Peace in the Taiwan Strait is key to Taiwan’s ability to ensure a continuous supply of the chips needed to power a wide range of products from vehicles to smartphones, Minister of Economic Affairs Wang Mei-hua (王美花) said.
Taipei is seeking to rally political support as China ramps up its aggression toward Taiwan. Chinese warplanes made a record 93 flights close to Taiwan over a three-day period starting on Friday, prompting the US Department of State to express concern and urge China to cease its “provocative” actions.

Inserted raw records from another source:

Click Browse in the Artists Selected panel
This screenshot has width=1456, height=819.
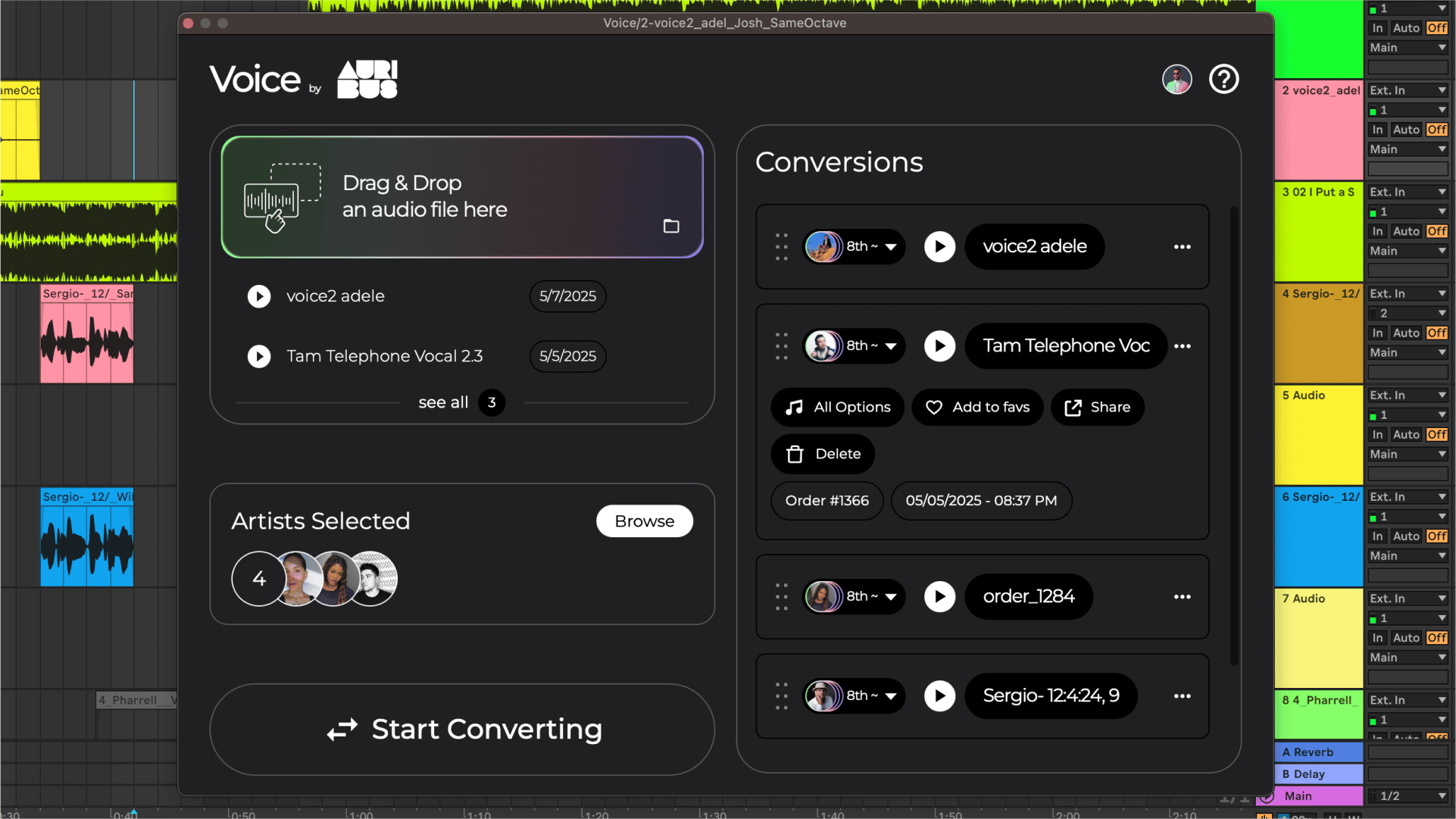pyautogui.click(x=643, y=521)
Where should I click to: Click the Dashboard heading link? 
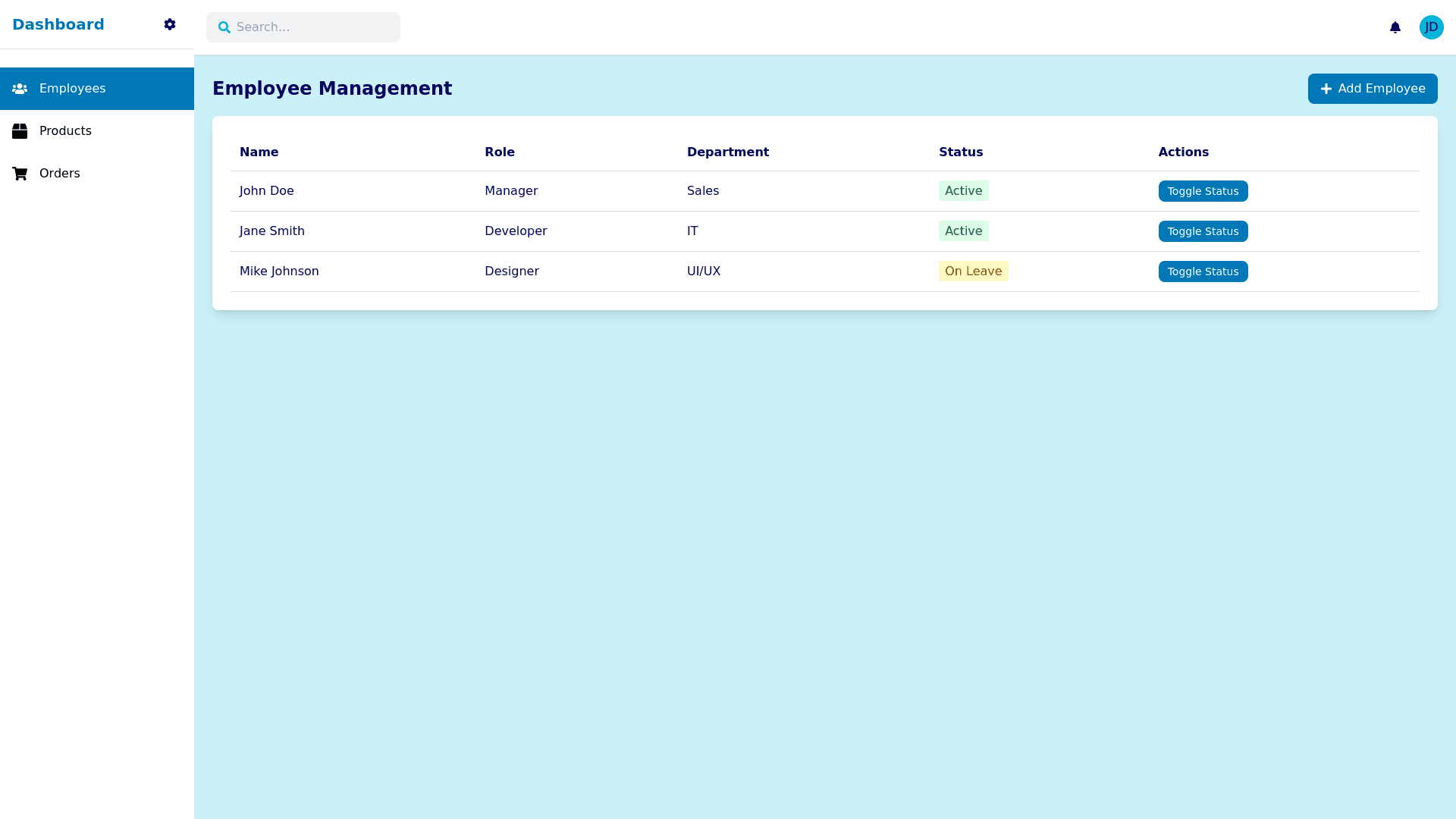(x=58, y=24)
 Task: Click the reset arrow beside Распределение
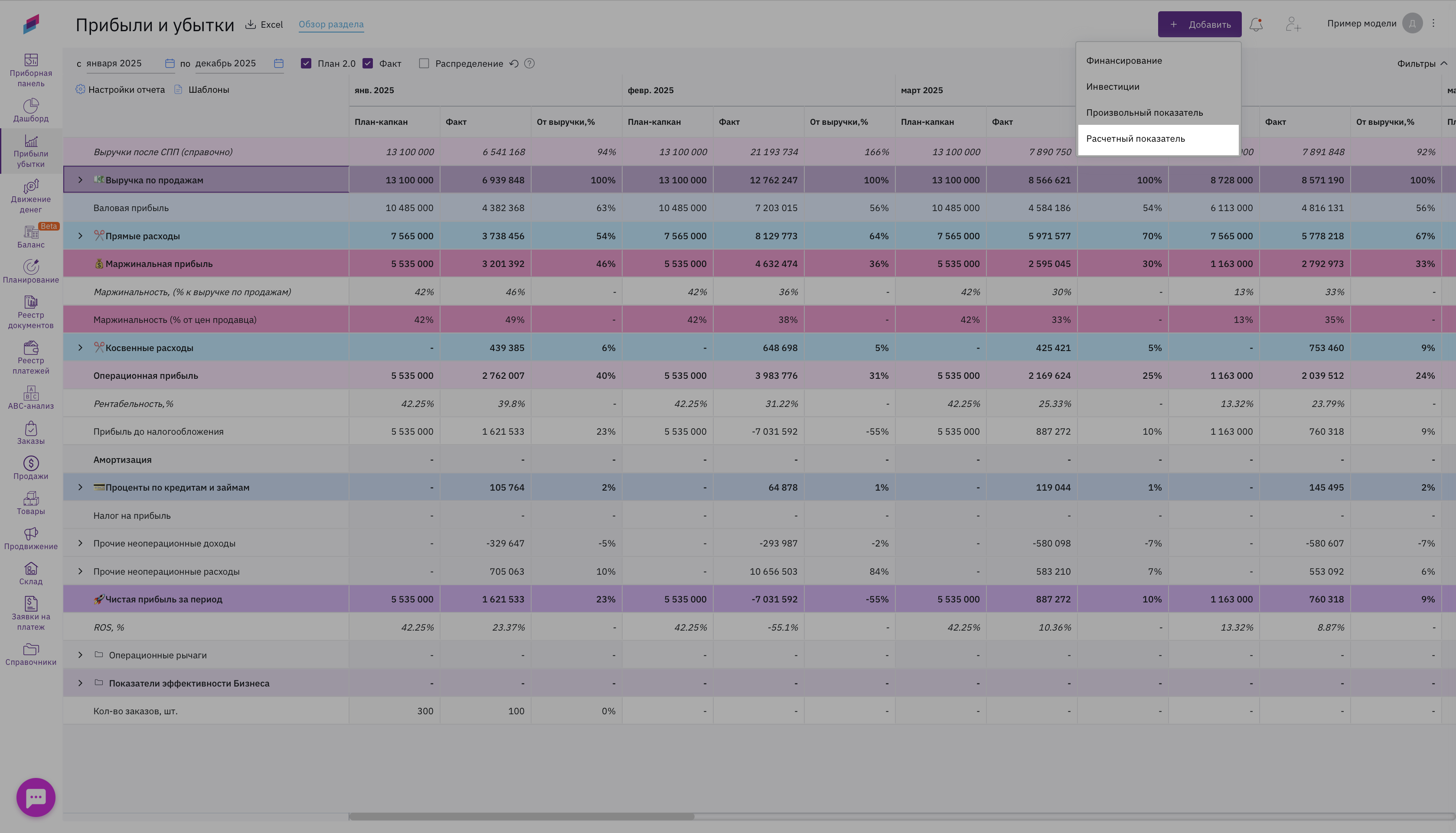point(514,64)
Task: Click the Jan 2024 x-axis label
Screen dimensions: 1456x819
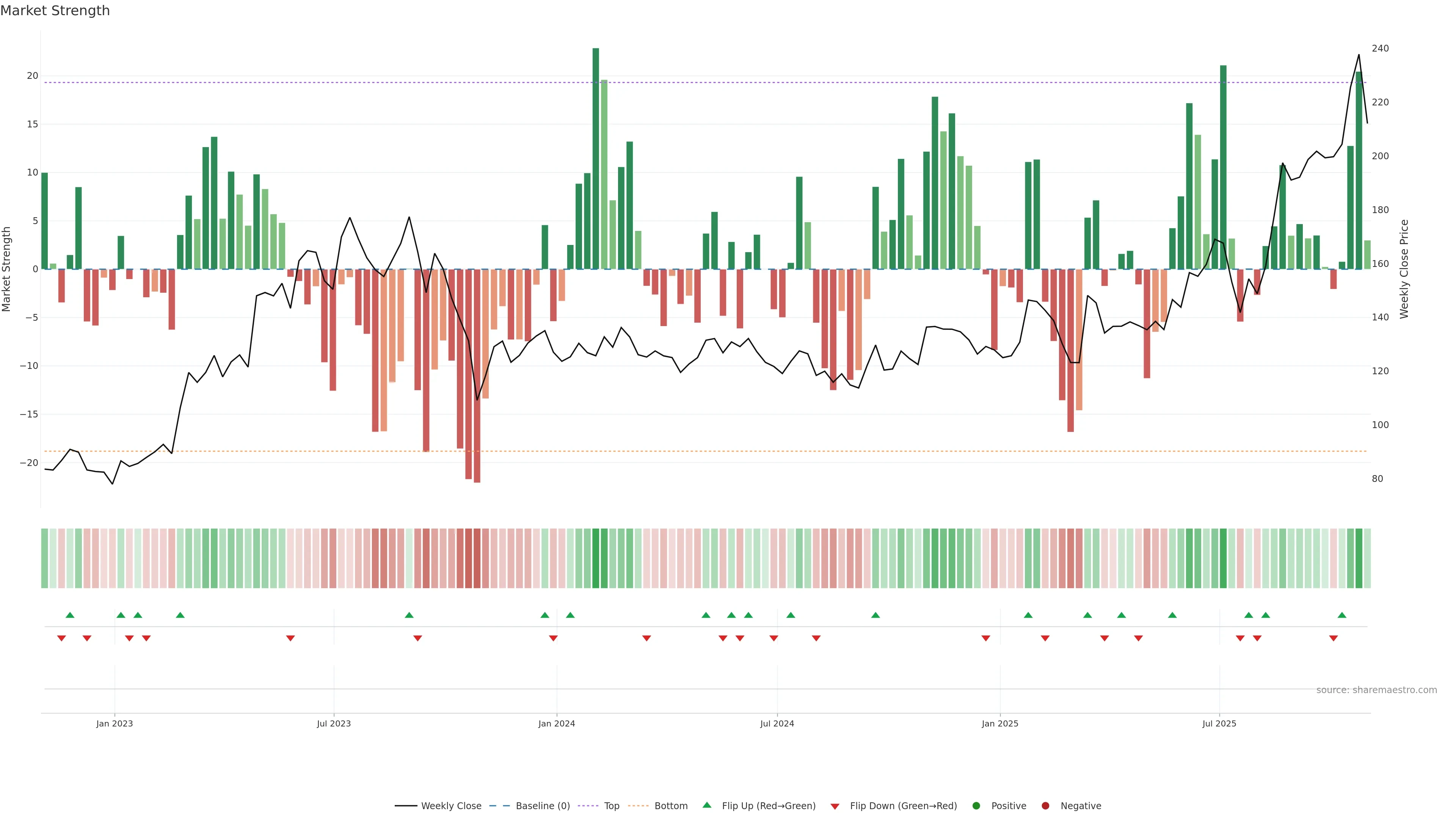Action: [x=557, y=723]
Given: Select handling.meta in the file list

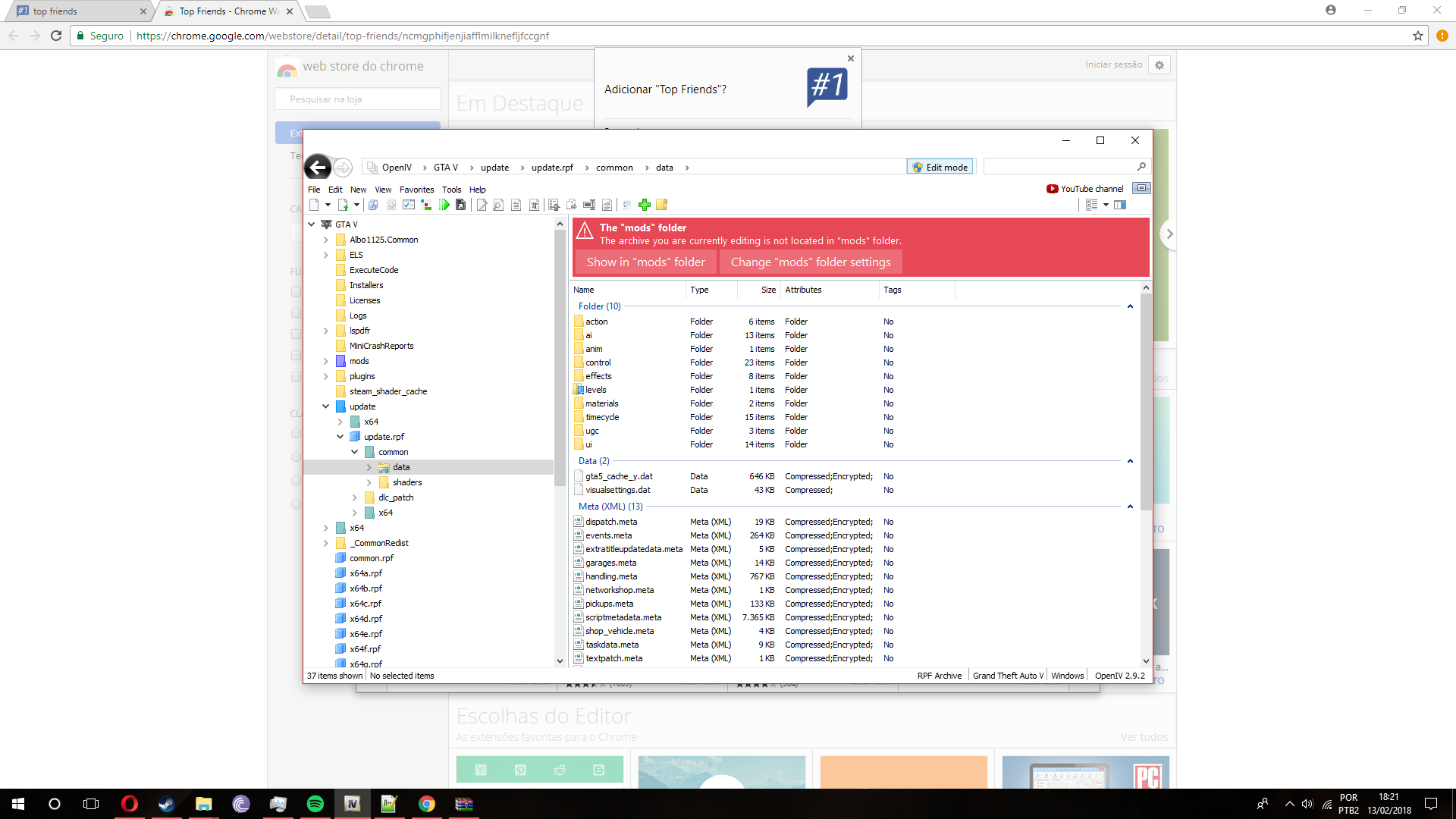Looking at the screenshot, I should point(611,576).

“Taiwan has helped foster a great chip manufacturing ecosystem with three decades of efforts against the backdrop of globalization,” Wang said in an interview on Friday last week. “The global community should take Taiwan’s security more seriously so Taiwan can continue to provide stable service to everyone and be a very good partner to everyone.”
Photo: Ann Wang, Reuters
Wang’s comments highlight the increasingly politicized nature of semiconductors as governments around the world scramble to secure sufficient chips from Taiwan to accelerate an economic rebound post-COVID-19.
Taiwan Semiconductor Manufacturing Co (TSMC, 台積電) boasts a 53 percent share of the contract chipmaking market, fueling concern that any instability in the Taiwan Strait could cut off supply of chips used by hundreds of companies. TSMC chairman Mark Liu (劉德音) in July also called for peace in the region to prevent disruptions to the supply chain.
The heavy reliance on TSMC and its local peers has spurred governments in the US, the EU, Japan and China to mull bolstering their own domestic chip industries. US President Joe Biden’s administration last month stepped up pressure on companies to disclose details of their supply-and-demand structures, as the global chip shortage continued to wreak havoc on many industries, including automaking.
Intel Corp CEO Pat Gelsinger said that the US government should prioritize support to domestic US chipmakers, characterizing foreign supply chains as “insecure.”
Wang dismissed concerns that companies around the world are too dependent on Taiwan, saying that the country focuses mostly on chip fabrication within the complex global semiconductor supply chain.
It still needs equipment and materials from other countries, such as gear from US-based Applied Materials Inc and the Netherlands’ ASML Holding NV, which has a monopoly on extreme ultraviolet (EUV) lithography systems required for manufacturing the most cutting-edge chips, she said.
“We can buy EUV machines only from ASML. Are we going to say that it is too risky for us to be so dependent on ASML?” Wang said. “Taiwan has built a professional and reliable ecosystem over a long period of time, so many chip designers end up getting Taiwan to make the chips. It is really because Taiwan has a very efficient production system. Taiwan actually grows and thrives together with global equipment and material suppliers.”
Taiwanese chipmakers are already doing their part to alleviate shortages plaguing the global automotive industry, she said, with TSMC boosting output of automotive microcontrollers by 60 percent from last year. It is also spending US$100 billion to expand manufacturing over three years.
However, chip packaging and testing services in Malaysia have been affected by lockdowns, and that is causing the current bottleneck in supply, she said.
TSMC produces a significant portion of the semiconductors needed by major auto chip suppliers such as Infineon Technologies AG, NXP Semiconductors NV and Japan’s Renesas Electronics Corp, companies that automakers around the world depend on for essential electronic components for their vehicles.
To mitigate US national security concerns, TSMC is building a US$12 billion plant in Arizona with the goal of starting production by 2024. The company is also considering building a fab in Japan and studying the feasibility of a creating a plant in Germany. It is also adding capacity in a fab in Nanjing, China.
At home, the Taiwanese government is making efforts to provide TSMC with adequate water and electricity supply in anticipation of the chipmaker’s future needs, Wang said.
TSMC has pledged to using 100 percent renewable energy and producing zero indirect carbon emissions from electricity consumption by 2025.
“The chip industry has propped up Taiwan’s economy. It is a key pillar to Taiwan’s economic security and overall security,” Wang said. “We are working hard to ensure that Taiwan will continue to be a reliable partner for everyone to collaborate with.”